Required work:
Return, word for word, the lines of the listing below from the one with "Click the properties scrollbar down arrow" through the one with "Collapse the If", and no other lines.

The data:
===============

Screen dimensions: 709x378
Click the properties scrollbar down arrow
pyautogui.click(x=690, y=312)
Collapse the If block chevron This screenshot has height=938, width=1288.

===============

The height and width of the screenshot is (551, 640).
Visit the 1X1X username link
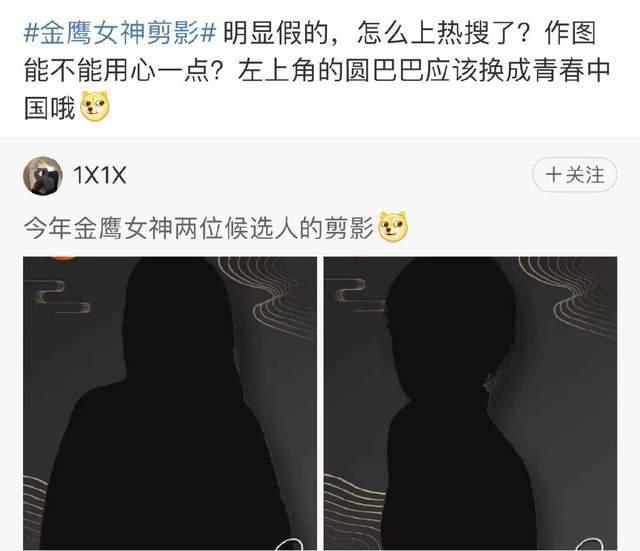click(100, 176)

===============

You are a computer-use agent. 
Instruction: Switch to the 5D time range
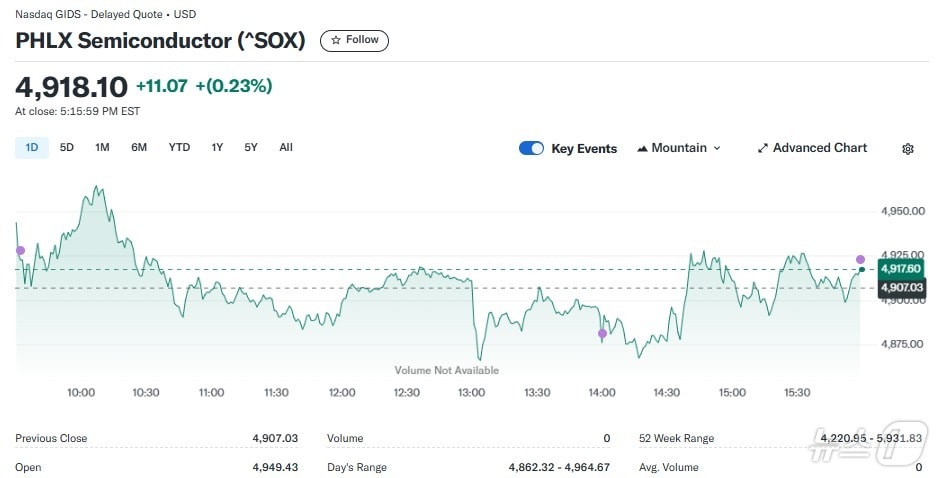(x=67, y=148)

===============

Task solution:
Click the properties scrollbar down arrow
pyautogui.click(x=690, y=312)
Collapse the If block chevron This screenshot has height=938, width=1288.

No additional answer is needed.